▸ **What you need to do**: Show all lines from the records below in which the string "computer" is present.

▸ **Records supplied**:
::::::::::
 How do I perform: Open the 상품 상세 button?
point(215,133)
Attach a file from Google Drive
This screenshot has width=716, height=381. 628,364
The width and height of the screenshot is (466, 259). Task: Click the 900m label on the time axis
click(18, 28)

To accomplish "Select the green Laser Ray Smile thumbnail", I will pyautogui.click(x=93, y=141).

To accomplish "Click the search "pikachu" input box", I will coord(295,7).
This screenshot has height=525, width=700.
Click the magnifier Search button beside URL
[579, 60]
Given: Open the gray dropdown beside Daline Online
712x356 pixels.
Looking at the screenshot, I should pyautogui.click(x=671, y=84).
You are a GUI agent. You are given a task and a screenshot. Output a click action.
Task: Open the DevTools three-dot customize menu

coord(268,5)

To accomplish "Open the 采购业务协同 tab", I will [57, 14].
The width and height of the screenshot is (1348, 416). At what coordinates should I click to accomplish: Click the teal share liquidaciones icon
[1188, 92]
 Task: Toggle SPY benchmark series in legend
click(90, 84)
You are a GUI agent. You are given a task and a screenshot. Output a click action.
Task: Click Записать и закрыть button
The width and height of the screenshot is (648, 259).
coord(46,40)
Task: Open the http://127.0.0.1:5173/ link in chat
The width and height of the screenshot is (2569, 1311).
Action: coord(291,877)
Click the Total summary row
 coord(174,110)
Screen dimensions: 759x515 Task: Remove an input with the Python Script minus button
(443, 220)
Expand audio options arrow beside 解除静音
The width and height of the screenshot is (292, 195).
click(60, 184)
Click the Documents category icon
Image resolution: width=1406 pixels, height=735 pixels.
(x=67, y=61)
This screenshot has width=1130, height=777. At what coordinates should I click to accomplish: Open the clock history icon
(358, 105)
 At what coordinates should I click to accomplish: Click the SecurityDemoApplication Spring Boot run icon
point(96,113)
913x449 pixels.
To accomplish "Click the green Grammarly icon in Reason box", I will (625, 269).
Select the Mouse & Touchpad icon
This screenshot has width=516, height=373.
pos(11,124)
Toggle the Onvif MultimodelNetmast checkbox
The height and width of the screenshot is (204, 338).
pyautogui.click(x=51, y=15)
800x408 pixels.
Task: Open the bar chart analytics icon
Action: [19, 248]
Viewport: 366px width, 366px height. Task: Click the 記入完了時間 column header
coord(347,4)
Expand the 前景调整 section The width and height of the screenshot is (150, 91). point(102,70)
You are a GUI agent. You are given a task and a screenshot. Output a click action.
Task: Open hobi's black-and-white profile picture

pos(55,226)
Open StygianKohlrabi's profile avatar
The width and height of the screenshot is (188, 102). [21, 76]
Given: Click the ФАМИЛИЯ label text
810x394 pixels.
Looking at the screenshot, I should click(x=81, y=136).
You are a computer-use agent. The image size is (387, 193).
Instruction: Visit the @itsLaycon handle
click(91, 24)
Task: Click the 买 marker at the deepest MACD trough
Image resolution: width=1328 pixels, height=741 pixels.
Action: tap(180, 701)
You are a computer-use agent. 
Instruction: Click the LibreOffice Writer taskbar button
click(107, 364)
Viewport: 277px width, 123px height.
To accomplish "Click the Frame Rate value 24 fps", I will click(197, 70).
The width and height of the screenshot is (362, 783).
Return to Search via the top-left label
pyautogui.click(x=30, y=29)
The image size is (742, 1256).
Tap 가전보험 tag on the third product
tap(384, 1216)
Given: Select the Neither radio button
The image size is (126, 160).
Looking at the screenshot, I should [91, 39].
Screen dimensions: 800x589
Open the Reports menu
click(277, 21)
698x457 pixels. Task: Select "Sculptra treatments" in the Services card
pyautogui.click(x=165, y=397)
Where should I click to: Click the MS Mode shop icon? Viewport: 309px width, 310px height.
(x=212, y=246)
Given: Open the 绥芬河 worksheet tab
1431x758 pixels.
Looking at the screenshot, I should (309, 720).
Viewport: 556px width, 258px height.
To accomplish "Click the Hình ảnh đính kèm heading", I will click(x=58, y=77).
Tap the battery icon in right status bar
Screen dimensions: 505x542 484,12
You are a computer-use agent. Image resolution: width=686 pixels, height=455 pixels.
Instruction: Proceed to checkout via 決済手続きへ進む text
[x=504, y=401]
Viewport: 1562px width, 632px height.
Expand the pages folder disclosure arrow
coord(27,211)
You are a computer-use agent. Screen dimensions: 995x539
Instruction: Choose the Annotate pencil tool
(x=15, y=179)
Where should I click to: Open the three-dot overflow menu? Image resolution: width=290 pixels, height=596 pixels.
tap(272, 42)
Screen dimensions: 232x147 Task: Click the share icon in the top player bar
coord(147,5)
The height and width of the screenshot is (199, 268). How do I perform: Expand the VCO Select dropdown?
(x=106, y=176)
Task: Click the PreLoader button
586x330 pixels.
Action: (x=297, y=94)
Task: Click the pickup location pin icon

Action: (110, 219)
::::::::::
▸ **Task result**:
You are a computer-use agent. The image size is (387, 193).
You are a computer-use agent. 
You are a computer-use agent. Image resolution: width=686 pixels, height=455 pixels.
You are a computer-use agent. Screen dimensions: 995x539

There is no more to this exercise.